Information given START

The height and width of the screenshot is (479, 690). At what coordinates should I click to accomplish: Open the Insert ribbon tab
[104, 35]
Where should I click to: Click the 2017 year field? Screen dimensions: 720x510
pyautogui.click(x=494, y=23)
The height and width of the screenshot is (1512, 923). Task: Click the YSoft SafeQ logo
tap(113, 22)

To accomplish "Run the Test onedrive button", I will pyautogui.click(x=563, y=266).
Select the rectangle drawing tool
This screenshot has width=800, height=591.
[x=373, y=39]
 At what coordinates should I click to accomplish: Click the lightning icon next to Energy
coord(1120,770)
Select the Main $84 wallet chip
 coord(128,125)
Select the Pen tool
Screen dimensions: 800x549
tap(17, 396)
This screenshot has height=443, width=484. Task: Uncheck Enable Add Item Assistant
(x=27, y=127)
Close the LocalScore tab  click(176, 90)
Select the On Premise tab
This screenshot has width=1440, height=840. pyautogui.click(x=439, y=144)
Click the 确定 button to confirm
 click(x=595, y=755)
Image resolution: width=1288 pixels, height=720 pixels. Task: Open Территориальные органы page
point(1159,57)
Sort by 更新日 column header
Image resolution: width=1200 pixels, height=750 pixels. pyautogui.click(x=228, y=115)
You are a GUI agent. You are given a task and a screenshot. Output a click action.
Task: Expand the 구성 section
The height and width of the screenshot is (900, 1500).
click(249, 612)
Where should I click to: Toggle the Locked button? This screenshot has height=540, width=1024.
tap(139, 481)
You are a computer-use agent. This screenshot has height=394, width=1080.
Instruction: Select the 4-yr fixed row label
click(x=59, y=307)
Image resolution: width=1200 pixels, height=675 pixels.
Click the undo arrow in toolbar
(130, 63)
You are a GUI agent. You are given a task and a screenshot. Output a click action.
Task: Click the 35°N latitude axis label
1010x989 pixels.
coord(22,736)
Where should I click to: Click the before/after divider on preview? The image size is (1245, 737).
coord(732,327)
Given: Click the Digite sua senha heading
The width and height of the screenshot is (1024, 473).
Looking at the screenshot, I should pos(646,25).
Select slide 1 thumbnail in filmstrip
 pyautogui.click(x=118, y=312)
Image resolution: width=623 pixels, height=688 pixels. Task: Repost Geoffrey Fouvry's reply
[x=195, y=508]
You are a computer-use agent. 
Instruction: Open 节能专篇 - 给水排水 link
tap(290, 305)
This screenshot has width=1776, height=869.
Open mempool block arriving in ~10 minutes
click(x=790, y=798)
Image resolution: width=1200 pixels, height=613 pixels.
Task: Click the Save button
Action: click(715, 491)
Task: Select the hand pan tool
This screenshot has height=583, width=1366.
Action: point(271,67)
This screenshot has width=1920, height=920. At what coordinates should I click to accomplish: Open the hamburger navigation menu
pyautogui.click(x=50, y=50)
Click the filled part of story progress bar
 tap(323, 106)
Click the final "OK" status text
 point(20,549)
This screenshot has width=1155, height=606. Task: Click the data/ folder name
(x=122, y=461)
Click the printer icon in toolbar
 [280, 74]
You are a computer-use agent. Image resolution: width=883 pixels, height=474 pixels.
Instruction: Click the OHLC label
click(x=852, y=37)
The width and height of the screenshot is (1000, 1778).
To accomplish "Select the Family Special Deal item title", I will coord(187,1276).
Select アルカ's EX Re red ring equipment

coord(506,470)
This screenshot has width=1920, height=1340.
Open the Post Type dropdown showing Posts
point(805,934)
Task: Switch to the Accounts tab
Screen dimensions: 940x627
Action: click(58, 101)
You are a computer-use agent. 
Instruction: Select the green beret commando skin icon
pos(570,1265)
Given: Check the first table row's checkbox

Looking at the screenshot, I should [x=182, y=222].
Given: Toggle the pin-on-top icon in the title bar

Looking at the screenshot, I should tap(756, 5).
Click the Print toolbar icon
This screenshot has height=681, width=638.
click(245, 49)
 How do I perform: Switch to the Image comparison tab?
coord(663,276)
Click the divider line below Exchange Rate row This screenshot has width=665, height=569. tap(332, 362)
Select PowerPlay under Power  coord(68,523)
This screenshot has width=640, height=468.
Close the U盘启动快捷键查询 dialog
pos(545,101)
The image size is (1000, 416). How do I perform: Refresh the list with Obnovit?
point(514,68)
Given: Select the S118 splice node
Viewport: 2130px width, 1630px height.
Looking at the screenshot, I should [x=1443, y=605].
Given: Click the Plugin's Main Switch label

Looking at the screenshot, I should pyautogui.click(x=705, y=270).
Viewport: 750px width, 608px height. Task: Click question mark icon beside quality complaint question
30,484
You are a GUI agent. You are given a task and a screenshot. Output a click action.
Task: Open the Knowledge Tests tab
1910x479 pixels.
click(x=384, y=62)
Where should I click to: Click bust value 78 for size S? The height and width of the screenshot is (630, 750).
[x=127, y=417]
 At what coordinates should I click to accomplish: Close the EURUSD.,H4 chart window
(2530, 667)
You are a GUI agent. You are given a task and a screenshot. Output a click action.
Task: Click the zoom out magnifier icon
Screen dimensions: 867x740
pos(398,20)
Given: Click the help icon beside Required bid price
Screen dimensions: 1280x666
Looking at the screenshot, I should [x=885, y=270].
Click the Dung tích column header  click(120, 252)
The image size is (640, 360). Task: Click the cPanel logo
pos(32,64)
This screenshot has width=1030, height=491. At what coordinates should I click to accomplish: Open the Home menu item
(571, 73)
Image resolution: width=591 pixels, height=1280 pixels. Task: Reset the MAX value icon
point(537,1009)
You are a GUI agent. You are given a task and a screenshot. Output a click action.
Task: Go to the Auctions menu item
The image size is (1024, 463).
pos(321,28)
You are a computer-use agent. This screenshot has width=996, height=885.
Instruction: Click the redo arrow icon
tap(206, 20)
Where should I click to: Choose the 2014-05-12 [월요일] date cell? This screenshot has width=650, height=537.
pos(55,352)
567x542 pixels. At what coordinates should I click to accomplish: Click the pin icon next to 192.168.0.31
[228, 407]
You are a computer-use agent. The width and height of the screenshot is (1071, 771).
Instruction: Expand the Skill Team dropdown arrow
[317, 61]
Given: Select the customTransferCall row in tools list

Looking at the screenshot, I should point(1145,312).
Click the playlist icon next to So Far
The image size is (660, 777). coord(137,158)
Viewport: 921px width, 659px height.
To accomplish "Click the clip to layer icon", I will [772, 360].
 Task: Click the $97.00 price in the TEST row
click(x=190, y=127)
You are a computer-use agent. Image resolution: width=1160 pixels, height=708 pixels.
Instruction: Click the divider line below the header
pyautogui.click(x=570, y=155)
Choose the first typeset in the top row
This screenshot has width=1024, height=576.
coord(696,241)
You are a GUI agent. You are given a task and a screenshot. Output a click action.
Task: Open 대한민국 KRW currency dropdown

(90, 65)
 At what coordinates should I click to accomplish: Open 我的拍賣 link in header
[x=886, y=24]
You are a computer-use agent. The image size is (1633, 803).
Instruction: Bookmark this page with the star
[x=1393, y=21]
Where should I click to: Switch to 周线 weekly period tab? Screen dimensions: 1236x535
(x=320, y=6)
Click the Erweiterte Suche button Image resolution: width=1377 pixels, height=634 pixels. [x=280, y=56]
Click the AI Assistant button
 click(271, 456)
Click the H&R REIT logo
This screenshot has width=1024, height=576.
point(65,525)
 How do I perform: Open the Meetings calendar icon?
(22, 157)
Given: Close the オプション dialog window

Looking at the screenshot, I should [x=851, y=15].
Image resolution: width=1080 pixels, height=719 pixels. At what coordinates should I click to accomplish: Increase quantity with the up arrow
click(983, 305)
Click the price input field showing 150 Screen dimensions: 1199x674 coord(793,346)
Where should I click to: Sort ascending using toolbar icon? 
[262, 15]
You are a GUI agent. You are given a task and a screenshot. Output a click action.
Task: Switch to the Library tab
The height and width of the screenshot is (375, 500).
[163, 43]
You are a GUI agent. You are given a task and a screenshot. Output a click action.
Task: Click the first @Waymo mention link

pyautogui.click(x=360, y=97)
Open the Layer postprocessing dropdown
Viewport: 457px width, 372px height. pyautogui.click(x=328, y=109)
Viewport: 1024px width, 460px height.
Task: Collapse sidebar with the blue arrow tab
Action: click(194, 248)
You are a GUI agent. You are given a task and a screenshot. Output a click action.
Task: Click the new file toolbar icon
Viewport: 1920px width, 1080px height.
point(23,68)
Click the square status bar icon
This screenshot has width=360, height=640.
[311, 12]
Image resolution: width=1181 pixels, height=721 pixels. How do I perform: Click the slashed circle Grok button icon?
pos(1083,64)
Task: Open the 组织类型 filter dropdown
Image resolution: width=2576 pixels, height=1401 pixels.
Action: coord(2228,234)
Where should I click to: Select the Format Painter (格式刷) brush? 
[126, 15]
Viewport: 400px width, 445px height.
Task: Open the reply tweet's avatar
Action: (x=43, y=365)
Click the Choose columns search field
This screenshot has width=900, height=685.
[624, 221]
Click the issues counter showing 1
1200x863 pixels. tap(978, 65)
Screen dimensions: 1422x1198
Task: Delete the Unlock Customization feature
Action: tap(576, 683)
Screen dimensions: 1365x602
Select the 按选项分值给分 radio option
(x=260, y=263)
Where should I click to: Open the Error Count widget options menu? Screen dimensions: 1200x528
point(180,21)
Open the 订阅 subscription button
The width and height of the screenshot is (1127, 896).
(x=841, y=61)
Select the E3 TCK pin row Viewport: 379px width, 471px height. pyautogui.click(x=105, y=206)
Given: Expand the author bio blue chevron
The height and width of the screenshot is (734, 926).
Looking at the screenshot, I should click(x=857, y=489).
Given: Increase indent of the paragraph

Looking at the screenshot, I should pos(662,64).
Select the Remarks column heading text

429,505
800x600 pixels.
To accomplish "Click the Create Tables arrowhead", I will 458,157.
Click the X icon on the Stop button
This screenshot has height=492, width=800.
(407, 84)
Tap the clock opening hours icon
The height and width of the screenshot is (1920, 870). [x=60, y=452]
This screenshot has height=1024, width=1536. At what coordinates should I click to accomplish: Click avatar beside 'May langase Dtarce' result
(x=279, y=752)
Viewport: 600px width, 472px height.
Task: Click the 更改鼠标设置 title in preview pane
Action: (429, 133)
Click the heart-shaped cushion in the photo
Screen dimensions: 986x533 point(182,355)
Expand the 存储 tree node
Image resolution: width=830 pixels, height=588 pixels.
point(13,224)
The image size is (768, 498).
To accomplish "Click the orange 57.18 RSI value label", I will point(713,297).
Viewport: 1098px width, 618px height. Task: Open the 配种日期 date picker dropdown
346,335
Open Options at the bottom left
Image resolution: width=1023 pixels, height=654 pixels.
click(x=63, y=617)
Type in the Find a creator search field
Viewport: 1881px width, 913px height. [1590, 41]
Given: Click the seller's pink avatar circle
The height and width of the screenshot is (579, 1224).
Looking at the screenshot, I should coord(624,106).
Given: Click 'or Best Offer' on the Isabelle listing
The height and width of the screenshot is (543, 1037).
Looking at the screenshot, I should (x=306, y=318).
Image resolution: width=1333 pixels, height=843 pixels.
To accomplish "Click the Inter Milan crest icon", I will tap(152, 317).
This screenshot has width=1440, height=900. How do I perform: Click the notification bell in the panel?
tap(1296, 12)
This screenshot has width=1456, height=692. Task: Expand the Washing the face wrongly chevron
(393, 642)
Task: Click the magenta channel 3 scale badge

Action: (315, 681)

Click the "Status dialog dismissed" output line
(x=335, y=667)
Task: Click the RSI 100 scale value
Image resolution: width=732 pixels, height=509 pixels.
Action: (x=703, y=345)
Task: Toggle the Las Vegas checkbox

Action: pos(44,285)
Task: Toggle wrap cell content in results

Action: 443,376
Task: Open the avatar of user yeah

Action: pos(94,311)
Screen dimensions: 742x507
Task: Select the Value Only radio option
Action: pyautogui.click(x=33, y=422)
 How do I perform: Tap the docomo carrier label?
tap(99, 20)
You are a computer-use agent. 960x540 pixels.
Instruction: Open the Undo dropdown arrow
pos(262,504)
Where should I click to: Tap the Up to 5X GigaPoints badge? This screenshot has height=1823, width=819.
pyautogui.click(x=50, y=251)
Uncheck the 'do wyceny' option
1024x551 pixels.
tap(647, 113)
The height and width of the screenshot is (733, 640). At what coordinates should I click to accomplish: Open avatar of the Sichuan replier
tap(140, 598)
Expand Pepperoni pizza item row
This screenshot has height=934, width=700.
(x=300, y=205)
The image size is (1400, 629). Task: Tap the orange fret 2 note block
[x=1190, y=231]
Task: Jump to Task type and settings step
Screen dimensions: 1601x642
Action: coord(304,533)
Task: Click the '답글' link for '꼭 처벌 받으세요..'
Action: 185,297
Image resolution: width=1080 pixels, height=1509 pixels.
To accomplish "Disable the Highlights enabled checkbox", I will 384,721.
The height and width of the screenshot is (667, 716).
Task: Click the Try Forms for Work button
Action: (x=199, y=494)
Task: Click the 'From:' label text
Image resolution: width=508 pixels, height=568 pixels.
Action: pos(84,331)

Information given END

**Requirement:** Say how many lines in the preceding material include the word "computer", with no other words in the reply.

**Solution to the exercise:** 9